Jyoti Basu, who was the longest-serving democratically-elected communist leader in the world, has died in Kolkata. For students of international development in the North in the 21st century, the name of Jyoti Basu is all but unknown. It should be known. First elected to the legislature in 1946, before India's independence, as leader of the Communist Party of India (Marxist) (CPM) in West Bengal he turned a slogan into a reality: land to the tiller.

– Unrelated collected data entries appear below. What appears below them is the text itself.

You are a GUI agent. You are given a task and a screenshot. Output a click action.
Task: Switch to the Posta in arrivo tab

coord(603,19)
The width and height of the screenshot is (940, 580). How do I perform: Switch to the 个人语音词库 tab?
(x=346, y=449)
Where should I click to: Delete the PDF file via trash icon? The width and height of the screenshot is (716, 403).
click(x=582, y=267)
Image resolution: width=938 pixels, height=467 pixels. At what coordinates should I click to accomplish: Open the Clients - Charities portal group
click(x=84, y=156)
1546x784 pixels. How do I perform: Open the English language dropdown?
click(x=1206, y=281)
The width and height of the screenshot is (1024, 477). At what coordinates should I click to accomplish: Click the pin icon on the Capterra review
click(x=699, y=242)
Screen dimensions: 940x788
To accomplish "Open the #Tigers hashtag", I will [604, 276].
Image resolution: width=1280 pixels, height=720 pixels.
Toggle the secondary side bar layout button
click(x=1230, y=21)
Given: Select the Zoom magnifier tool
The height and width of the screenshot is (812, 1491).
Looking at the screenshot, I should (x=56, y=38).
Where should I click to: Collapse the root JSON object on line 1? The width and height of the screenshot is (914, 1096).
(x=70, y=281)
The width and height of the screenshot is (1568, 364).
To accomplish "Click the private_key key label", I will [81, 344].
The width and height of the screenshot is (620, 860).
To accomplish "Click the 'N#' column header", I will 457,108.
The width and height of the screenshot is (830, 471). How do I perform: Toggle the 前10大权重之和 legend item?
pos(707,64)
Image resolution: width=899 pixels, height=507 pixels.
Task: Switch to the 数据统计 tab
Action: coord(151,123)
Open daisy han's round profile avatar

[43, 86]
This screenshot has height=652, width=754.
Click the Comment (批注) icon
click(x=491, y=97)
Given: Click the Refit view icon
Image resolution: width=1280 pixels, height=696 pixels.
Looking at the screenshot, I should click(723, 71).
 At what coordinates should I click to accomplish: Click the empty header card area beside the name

In 1977 Basu's CPM was first among equals in the newly-elected Left Front Government in West Bengal, and Basu became Chief Minister. The Left Front under Basu's leadership implemented Operation Barga: it broke the concentration of land in the hands of a few rural oligarchs, offering tenurial security for sharecroppers and small plots of land to the landless. In so doing, the Left Front halted the rapid de-peasantization that had been taking place in West Bengal. The Left Front also implemented a decentralization of elected governance down to the local, or panchayat, level, allowing the peasantry to bypass the rural oligarchy and the lower rungs of the state bureaucracy, which was controlled by the rural elite in any case, and take more effective, more direct control of their lives. In effect, Basu was able to build a rural redoubt for a political party that in theory was supposed to be the party of the urban working class. Basu's accomplishment lead to 5 consecutive election victories for the Left Front, and Basu retired, undefeated, in 2000.
A very fair obituary of Jyoti Basu has been posted on The Guardian's website. You can read it at:
http://www.guardian.co.uk/theguardian/2010/jan/17/jyoti-basu-obituary
Pragmatic but radical change is possible within the prevailing social and economic system: Jyoti Basu, 1914 - 2010, showed this to be so.